Basilica Cistern has a magnificent beauty to it. It is one of the most important historical cisterns under Istanbul, Turkey. The cistern was built in the sixth century during the reign of Byzantine Emperor Justinian I and is located on the ancient peninsula of Sarayburnu, 150 meters (490 feet) southwest of Hagia Sophia. It is currently held with just a restricted quantity of water within the chamber for public access. When visiting Istanbul, be sure to check out the Basilica Cistern, which has an important position among Istanbul’s ancient sites. 

The Basilica Cistern, located southwest of Hagia Sofia, is one of Istanbul’s most beautiful tourist attractions.

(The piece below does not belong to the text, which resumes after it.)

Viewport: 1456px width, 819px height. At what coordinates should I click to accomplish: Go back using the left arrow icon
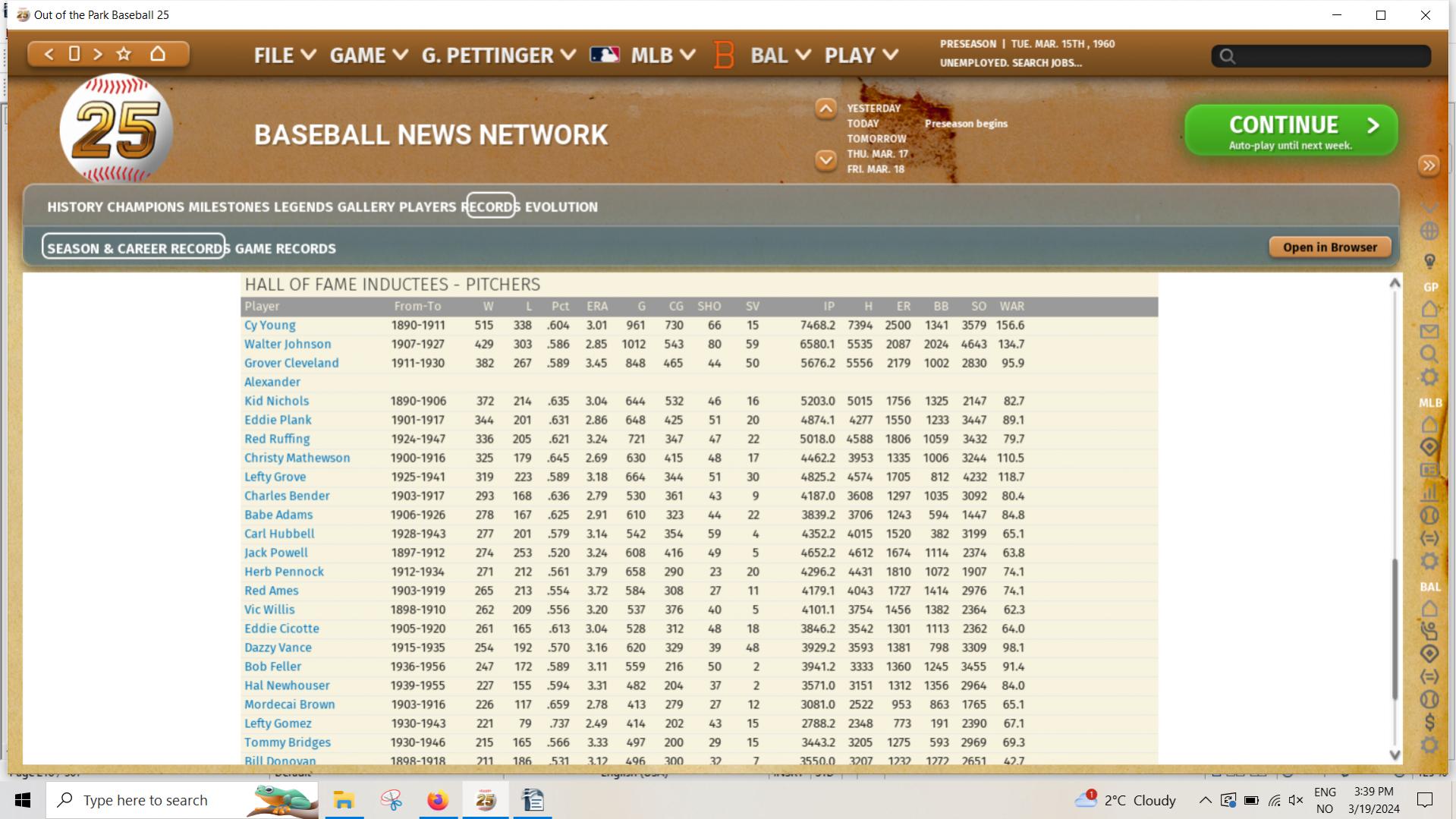click(49, 54)

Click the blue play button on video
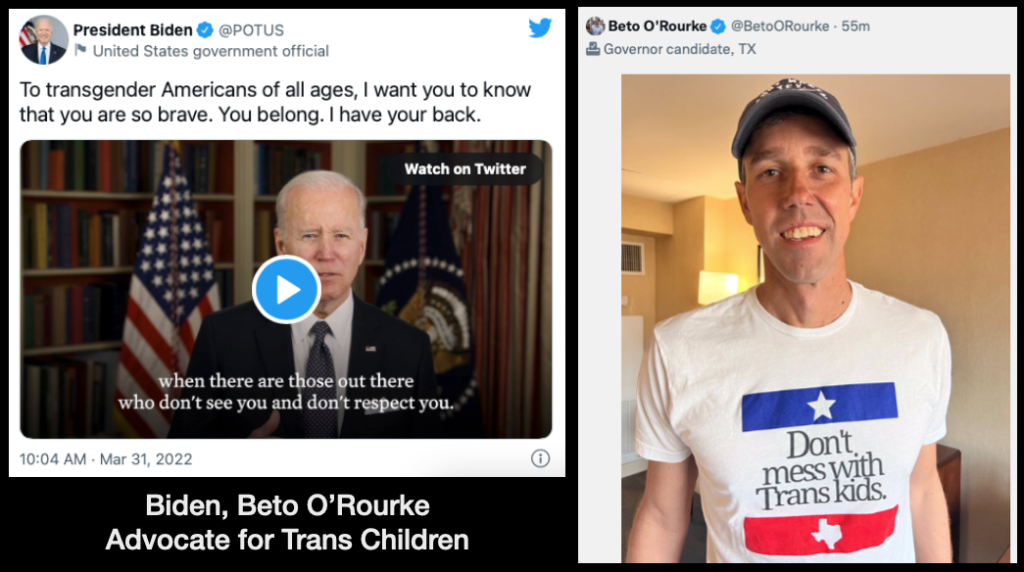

Because of the subterranean marble columns, this enormous underground water reservoir was built for Justinianus I, the Byzantium Emperor (527-565), and is known to the public as the “Yerebatan Cistern.” It’s also known as the Basilica Cistern since the cistern used to be a basilica. 

The Basilica Cistern’s Architecture 

The Cistern is more than 100 meters tall,  occupying a rectangular area. The Cistern in Istanbul, which is accessible by a 52-step stairway, has 336 9-meter-high columns. The columns are comprised of 12 rows of 28 columns each, separated at 4.80 m intervals. The columns carry the case-bay of the cistern through arches. The bulk of the columns are made up of a single piece, with one made up of two pieces. The bulk of the columns are believed to have been assembled from ancient Istanbul sites and carved from various kinds of marbles. The designs of the sections of the heads of these columns vary. The majority of them are in the Corinthian style, with the remainder in the Dorian style. The walls of the cistern are 4.80 meters tall, and the floor is bricked and plastered with a thick layer of brick dust mortar for water resistance. The cistern has a total size of 9,800 square meters and a capacity of 100,000 tons of water. 

According to ancient sources, the basilica had gardens surrounded by a colonnade and facing the Hagia Sophia. Emperor Constantine built a structure that was subsequently rebuilt and extended by Emperor Justinian after the 532 Nika riots, which devastated the area. 

According to ancient sources, 7,000 slaves were employed in the cistern’s construction. The enlarged cistern served as a water filtering facility for the Great Palace of Constantinople and other First Hill residences, and it continued to provide water to the Topkapi Palace following the Ottoman invasion in 1453 and until the contemporary day. 

Heads of Medusa 

Two columns you’ll see in cistern’s northwest corner repurpose stone carved with Medusa’s visage. The two skulls’ origins are unknown, although they are thought to have been transported to the cistern after being taken from a late Roman building. There is no documented evidence that they were utilized as column pedestals in the past. The blocks are supposed to be placed sideways and inverted to counteract the Gorgons’ force of gaze; nevertheless, it is widely accepted that one was oriented sideways simply to be the appropriate size to support the column. She was placed upside-down because the upside-down Medusa will be the same height right-side up as the regular Medusa. 

Experience the stunning beauty of Istanbul’s numerous historical attractions on your Istanbul vacation. The Basilica Cistern will elevate your Istanbul tourist experience.